I'm trying to provide a way for a user to change his email. Before I save the new email as the default, I want to send an email to the newly provided address to make sure it's valid. The newly provided email will be saved in a temporary table in the DB but the previous(old) email will remain unchanged until it has been verified.

The problem I'm running into is, the old email gets over-written by the new one before it has been verified. How do I go about preventing this from happening using an UpdateView?
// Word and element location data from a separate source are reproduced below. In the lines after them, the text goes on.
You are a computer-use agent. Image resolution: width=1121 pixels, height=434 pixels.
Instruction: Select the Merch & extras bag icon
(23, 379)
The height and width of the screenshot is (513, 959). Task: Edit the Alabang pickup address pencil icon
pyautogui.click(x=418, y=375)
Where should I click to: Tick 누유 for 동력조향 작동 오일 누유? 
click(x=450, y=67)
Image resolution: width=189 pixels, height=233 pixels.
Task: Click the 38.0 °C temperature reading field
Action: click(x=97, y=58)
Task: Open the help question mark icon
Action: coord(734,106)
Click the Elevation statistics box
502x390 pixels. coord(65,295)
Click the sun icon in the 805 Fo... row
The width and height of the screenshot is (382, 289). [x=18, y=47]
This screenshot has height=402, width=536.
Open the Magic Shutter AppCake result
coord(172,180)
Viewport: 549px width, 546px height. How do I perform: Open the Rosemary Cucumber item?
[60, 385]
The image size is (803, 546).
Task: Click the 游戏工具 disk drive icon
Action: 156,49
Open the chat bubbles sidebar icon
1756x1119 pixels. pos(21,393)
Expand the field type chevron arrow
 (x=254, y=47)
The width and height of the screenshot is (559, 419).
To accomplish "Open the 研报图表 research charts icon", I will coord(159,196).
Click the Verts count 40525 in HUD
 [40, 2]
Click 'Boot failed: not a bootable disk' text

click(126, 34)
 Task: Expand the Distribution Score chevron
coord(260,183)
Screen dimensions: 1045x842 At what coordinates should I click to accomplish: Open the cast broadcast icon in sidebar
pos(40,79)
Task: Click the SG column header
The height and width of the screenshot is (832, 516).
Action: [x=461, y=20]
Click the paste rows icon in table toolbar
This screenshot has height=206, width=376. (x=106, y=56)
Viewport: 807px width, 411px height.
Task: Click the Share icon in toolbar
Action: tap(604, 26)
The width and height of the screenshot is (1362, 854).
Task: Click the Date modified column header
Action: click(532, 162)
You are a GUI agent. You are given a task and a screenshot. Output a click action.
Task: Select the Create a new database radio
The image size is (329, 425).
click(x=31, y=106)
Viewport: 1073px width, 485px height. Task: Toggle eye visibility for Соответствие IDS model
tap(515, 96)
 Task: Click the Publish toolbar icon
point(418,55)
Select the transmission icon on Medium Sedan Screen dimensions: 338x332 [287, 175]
Below is my code:

class AccountUpdate(UpdateView):
    """Updates an account"""

    context_object_name = 'account'
    form_class = UpdateForm
    template_name = 'accounts/update_account.html'
    success_url = '/accounts/home'

    def get_object(self, queryset=None):
        return self.request.user

    @sensitive_variables('new_password')
    @sensitive_post_parameters('new_password')
    def form_valid(self, form):
        account = Account.objects.get(pk=self.request.user.id)
        clean = form.cleaned_data
        new_password = clean.get('new_password')
        old_email = account.email
        new_email = clean.get('email')

        # check for new password and encrypt it before saving
        if new_password:
            #encrypt plain password
            form.instance.password = hash_password(clean['new_password'])

        # check for new email address and save it in temporary field until verified
        # ensure that new email is different and is currently not taken
        if old_email != new_email:
            try:
                # make sure someone else has not used this email as their new email
                temp_taken = Account.objects.get(new_email=new_email)
                if temp_taken:
                    raise ValidationError('An account with this email exist.')

            # save new email and send verification message
            # make sure we set 'DoesNotExist' on the 'Account' object itself
            # it prevents 'str' object has no attribute 'DoesNotExist' error
            except Account.DoesNotExist:
                verifystring = get_random_string()
                self.object.new_email = new_email
                self.object.new_email_verifystring = verifystring
                message = "Hey %s! " \
                      "Please click the link below to verify your new email:" \
                      "<a href='link_here'>Verify Email!</a>" %\
                      (clean['first_name'])
                self.object.email_user(subject='email verification.',
                                   message=message,
                                   from_email='no-reply@localhost')
        else:
            context = {}
            self.object = context.update(first_name=clean.get('first_name'),
                                     last_name=clean.get('last_name'),
                                     username=clean.get('username'),
                                     force_update=False)
        return super(AccountUpdate, self).form_valid(form)

If an answer already exist elsewhere, please point me to it.

Était-ce utile?

La solution 2

The problem I'm running into is, the old email gets over-written by the new one before it has been verified.

This doesn't answer the question of how to prevent fields from being saved using an UpdateView but it solves the stated problem above.

# views.py snippet
# because we are using the same 'email' variable to add new email addresses
# 'self.object.email' will be saved with the new provided value
# to prevent this from happening, manually set the 'email' variable to the value
# retrieved from the DB
except Account.DoesNotExist:
            verifystring = get_random_string()
            self.object.email = old_email
            self.object.new_email = new_email

Autres conseils

This doesn't have much to do with the class-based fields, but with the problem of not losing an address that is known to be working.

I suggest you to add a field to your Account model, called new_email or unverified_email or something; when the account is changed, the actual email field is left untouched, and the new address is stored into that new field, and the verification email is sent to it.

Only when the verification process is complete, the new address is stored into the email field, overriding the old address. It would also be prudent to warn the user in the update form that their old address will be used until they verify the new address.